[Goals]
**A.** In the elimination-method lesson, what single equation comes from adding the two equations together?
**B.** Continue the elimination-method lesson from its last sentence, in the same spoken teaching style.

In the previous lesson, we discussed solving systems equation by substitution. And in that discussion, we noted that substitution in a way is kind of a limited value. In other words, if one of the coefficients is +1 or -1, than it’s very easy to substitute. But the general case, of course, will be we will have 2 equations and we will have 4 coefficients two for x and two for y and none of them will equal +1 or -1.

And if we try to solve the substitution in that case we are going to be introducing fractions to the equation. We are going to make things unnecessarily hard, again, substitution would work. If you like to fight your way through fractions, you could find the answer that way. But I think you’ll find that this method, this second method we’re gonna discuss is much easier.

The Elimination Method

In this lesson, we will discuss this method called elimination. So the elimination method, first and easy example. Pause the video and think about how you would solve this and then we’ll talk about it.

Okay, notice we are always allowed to add two equations. We can add an equation to an equation, that’s perfectly allowed.

Notice that we added these two equations, the +3y and the -3y would cancel. We would eliminate the 3ys. So this is a very easy example. We’re going to add these two equations. When we add, 7x + 2x = 9x. Positive 3y + (-3y) cancels, that gives us 0.

And 5 plus 13 gives us 18. So the sum of those two equations is the equation 9x = 18. Well, that’s very easy to solve. Divide by 9 and I get x = 2. Now we can plug that value into either equation and solve for y. Let’s plug into the second equation that looks a little friendlier.

[Material provided]

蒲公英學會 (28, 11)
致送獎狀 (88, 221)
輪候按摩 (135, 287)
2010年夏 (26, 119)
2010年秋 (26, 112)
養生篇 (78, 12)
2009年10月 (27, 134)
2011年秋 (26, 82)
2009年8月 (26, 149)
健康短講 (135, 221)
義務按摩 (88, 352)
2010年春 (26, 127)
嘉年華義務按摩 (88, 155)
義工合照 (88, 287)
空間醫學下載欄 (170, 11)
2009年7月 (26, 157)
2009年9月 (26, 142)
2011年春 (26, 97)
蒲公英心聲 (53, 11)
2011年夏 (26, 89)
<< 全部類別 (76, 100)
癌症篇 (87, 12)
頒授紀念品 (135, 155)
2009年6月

[Replies]
**A.** 9x = 18

**B.**
Plug in x = 2, so we get 4- 3y = 13. Subtract 4, divide by- 3 and we get y = (-3). And so x = 2, y =- 3 is the solution to that system. That example was particularly easy because in the system as given, the coefficients of the same variable were equal and opposite in the two equations. So really, that was almost handed to us on a silver platter, that it was so convenient.

Ordinarily, it will not be the case, but we can make it the case. The strategy is to multiply both sides of one equation by one number, and both sides of the other equation by another number. For one of the variables, the two coefficients are equal and opposite, so that when we add they will cancel and you will eliminate that variable. Let’s look at the system we solved in the previous lesson.

Problem from Previous Lesson

So this is a system we solved with substitution and it works well for substitution because we have that one variable x just with a coefficient of 1. We are going to solve the same system now with elimination and we are going to solve it in two different ways.

So suppose first of all, we want to eliminate x. So the very first step in elimination is we have to choose the variable we want to eliminate.

We want to eliminate x, what that means is, a very convenient way to do that, would multiply the second equation by -2. So every single part of that second equation gets multiplied by -2 and then we will add the two equations. The -2x the +2x will cancel we will get -y = -7 multiply by -1, we get y = 7 then we could plug in and solve for x.

So that is one way to solve using the elimination method. We could start with those same equations and instead of eliminating x, we could also make the choice to eliminate y and that would be perfectly valid. If we want to eliminate y, then we could multiply the first equation by -2 and the second equation by positive 3. And the goal is to get the y’s to have equal and opposite coefficients.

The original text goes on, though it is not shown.